Dear Alice and Diane,
When we were younger, we used to play supermarket in the basement of our little brick house in Queens. We would play with fake money that Dad made for us, with our youthful faces smiling from the center of mock dollar bills. We would buy and sell the various pieces of food we had, offering $1 for a foam rubber apple or $.50 for Styrofoam peanut popcorn. Sadly, I don’t think you guys ever realized how close this would mirror your future, and how much you would truly despise it.
One thing that never changed from our adolescent days was our indecisiveness. When we were younger and asked “What do you want to be when you grow up?”, we always responded with “I don’t know.” That answer still hasn’t changed, since we’re all “sucky at everything,” as Alice bluntly puts it.

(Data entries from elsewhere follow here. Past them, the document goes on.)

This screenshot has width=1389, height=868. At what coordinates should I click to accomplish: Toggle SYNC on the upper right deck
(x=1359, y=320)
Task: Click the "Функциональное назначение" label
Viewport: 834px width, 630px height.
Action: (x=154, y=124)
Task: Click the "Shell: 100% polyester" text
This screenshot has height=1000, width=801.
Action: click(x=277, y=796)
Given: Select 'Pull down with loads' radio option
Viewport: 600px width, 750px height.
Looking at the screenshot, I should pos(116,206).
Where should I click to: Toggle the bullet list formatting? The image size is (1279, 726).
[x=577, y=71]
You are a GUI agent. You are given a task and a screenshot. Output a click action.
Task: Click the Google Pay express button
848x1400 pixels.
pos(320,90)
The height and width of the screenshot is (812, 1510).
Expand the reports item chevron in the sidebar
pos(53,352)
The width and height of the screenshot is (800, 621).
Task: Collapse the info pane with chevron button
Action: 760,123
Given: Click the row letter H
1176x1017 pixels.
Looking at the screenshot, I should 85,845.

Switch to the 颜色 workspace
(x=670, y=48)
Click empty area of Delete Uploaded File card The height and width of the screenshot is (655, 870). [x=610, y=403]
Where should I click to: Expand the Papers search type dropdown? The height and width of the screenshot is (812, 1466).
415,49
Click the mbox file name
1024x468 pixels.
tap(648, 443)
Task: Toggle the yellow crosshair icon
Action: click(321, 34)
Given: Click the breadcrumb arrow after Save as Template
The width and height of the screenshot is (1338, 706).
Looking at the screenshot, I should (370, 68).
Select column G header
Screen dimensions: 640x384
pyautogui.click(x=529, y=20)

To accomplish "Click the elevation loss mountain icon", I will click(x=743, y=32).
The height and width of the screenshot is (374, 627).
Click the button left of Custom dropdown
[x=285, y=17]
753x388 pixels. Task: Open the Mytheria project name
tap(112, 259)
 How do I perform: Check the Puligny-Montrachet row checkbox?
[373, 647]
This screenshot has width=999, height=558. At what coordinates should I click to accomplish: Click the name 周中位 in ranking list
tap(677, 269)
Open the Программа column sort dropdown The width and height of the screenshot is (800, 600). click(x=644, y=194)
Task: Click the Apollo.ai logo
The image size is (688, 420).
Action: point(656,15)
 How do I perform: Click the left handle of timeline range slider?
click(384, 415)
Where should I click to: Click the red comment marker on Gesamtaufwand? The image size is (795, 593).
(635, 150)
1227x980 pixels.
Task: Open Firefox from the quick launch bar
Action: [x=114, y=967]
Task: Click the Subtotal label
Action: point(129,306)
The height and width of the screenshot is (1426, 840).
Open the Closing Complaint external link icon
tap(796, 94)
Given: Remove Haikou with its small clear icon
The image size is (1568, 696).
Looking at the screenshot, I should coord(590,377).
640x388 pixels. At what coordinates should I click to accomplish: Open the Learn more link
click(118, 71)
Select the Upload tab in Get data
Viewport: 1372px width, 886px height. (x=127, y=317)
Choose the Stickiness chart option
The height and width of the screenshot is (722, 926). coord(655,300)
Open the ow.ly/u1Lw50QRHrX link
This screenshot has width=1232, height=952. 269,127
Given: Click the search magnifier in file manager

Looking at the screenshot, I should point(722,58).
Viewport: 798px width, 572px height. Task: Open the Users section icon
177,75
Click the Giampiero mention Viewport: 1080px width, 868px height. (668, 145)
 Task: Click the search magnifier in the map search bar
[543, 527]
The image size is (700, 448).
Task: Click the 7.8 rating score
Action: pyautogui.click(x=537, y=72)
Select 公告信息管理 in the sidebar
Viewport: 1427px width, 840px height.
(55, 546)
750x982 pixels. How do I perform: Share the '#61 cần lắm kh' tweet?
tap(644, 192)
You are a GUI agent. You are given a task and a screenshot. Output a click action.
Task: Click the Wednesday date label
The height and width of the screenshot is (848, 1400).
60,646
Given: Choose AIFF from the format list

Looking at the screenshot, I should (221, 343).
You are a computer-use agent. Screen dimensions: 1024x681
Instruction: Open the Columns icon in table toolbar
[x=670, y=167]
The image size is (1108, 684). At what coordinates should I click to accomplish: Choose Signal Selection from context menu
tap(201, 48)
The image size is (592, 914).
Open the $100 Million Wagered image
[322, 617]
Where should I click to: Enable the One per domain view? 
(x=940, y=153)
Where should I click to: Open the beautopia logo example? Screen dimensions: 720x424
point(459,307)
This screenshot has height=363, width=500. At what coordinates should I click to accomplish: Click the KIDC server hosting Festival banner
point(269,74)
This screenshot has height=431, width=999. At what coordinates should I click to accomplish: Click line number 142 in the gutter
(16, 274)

Indeed, we’d probably enjoy jobs that we were good at, but it would help if we weren’t so horrid at every subject.
Maybe I’m being too idealistic; however, I believe we are all talented in our own ways. You were always good at math, Diane, enjoying the definitive answer of a number. On the other hand, you, Alice, always hated equations, and took satisfaction in history and its never-changing events of the past. From kindergarten to high school, we all excelled in our respective pleasures, always counting on the class we rocked in to pull up our depressing grades from the courses we loathed.
Thus, it confused me when you both took a major in a science profession. It was probably Dad who steered you into pharmacy, Diane, with him constantly telling you about its six-figure salary and never-ending demand. You never really excelled in science, but you decided to ditch our friendly numbers in hopes of attaining financial success. Five years later and you’ve already fallen a year behind because of failing science courses. It pains me to see you still trying to go through all this for a loveless job.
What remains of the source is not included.